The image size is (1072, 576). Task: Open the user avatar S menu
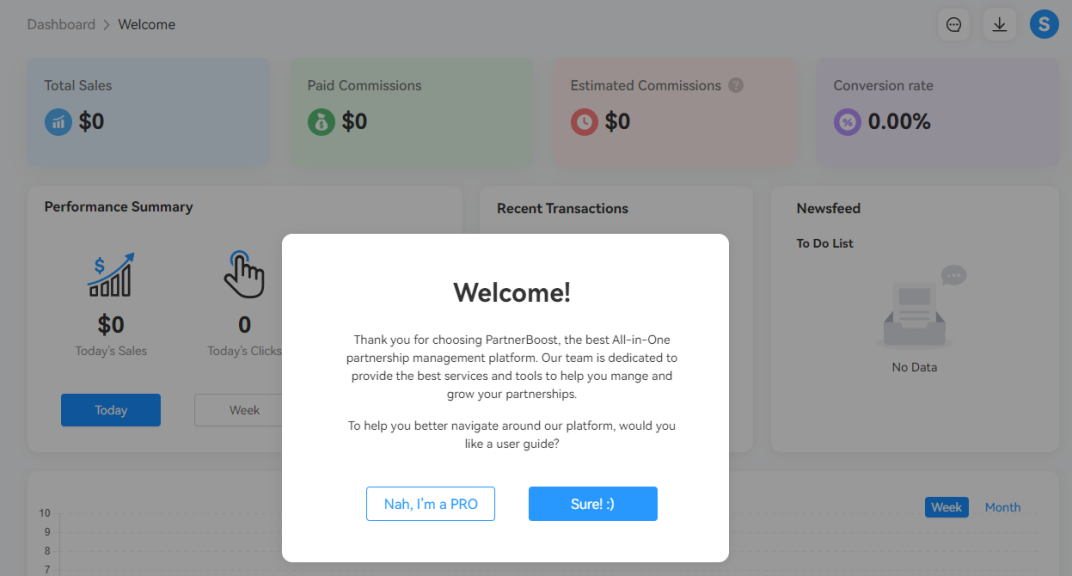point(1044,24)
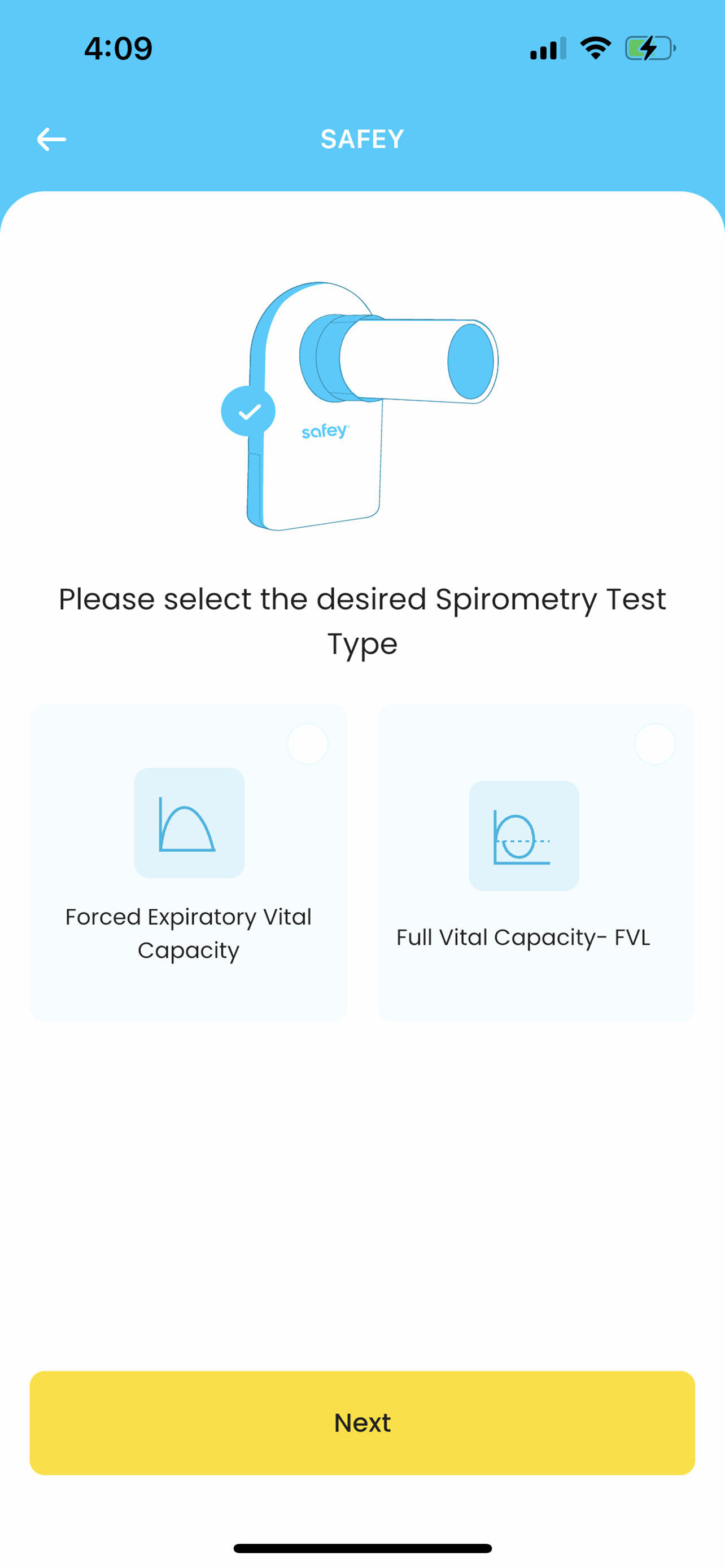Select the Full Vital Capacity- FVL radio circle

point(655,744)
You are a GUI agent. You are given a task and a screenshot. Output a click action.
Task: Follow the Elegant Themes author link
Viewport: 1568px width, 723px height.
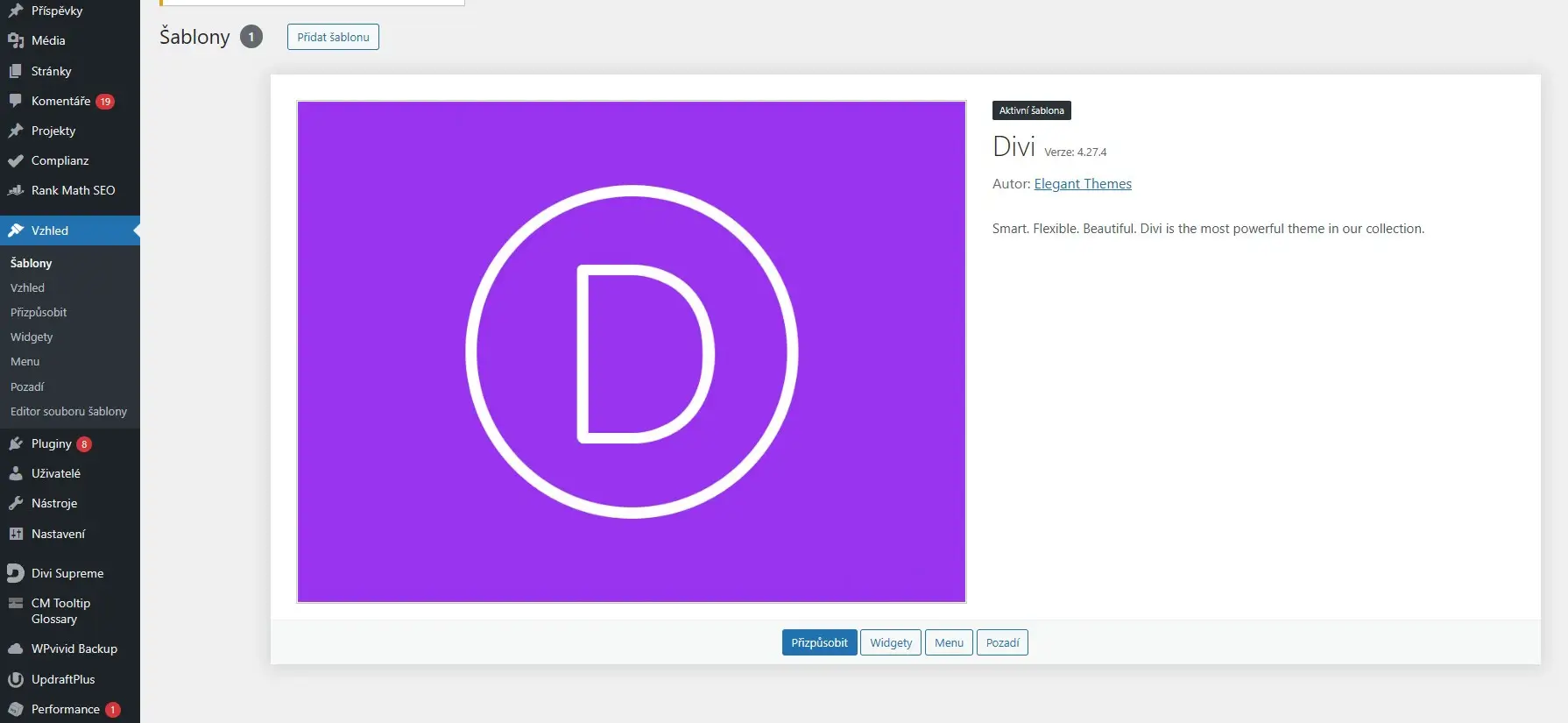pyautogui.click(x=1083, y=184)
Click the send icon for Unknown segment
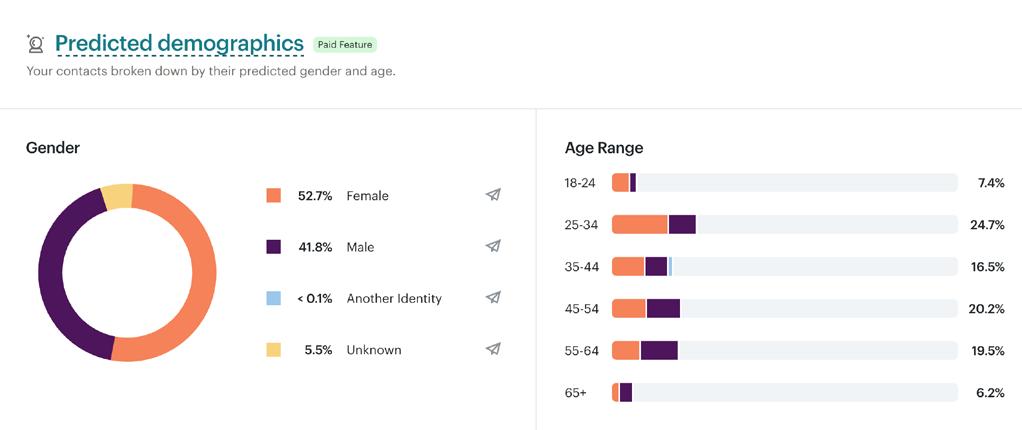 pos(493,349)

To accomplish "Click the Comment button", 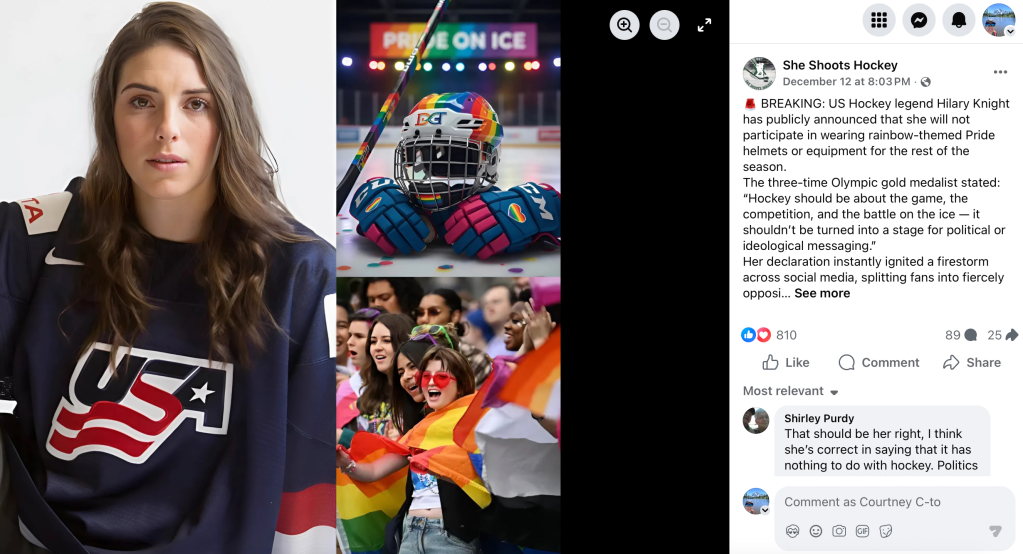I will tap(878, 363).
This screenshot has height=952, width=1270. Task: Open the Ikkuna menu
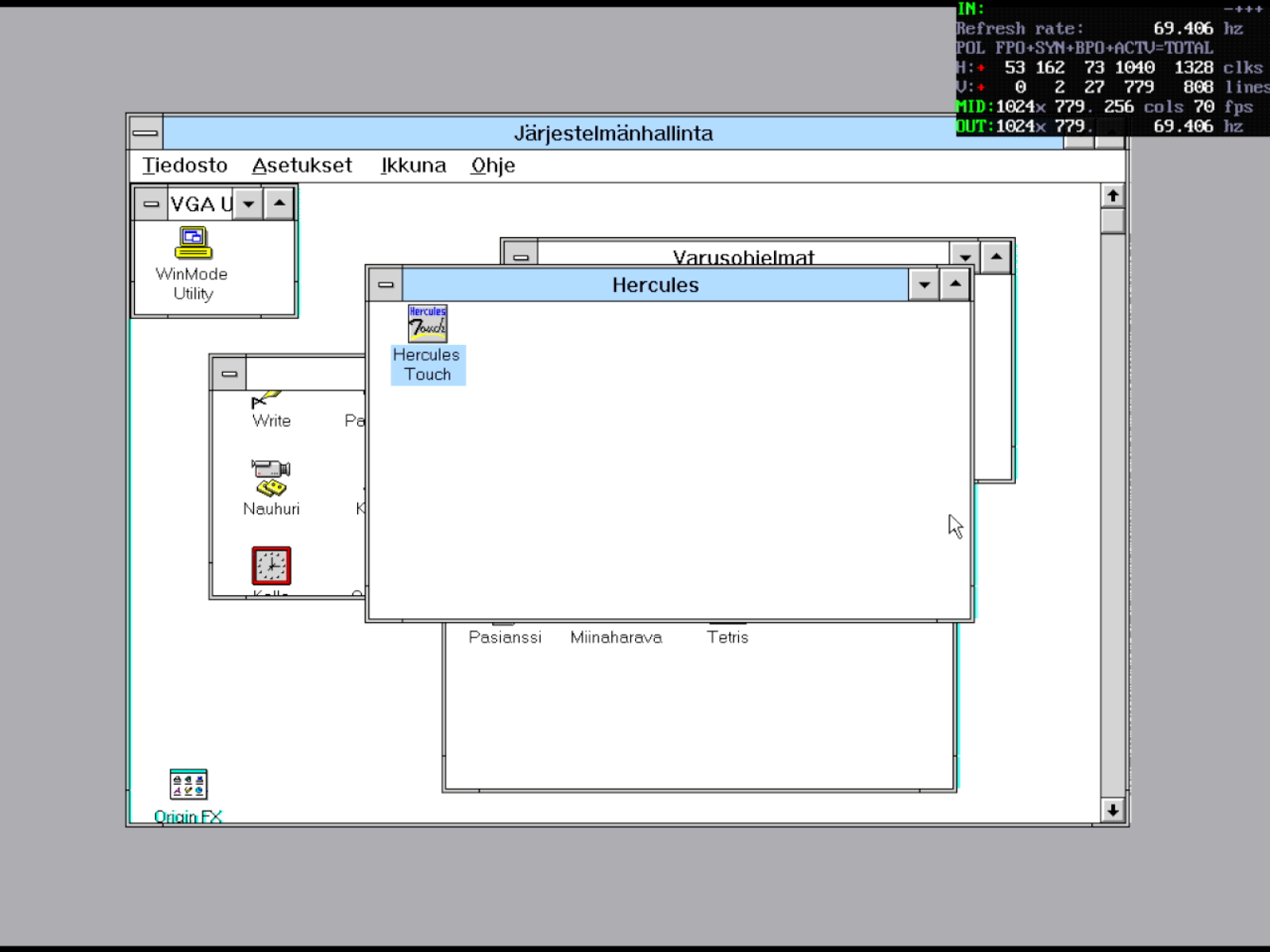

================

> _Task to complete_:
Search the material above for the word "screenshot", and return each line that holds it.

> _Your solution_:
You are a GUI agent. You are given a task and a screenshot. Output a click action.
This screenshot has height=952, width=1270. Task: Open the Ikkuna menu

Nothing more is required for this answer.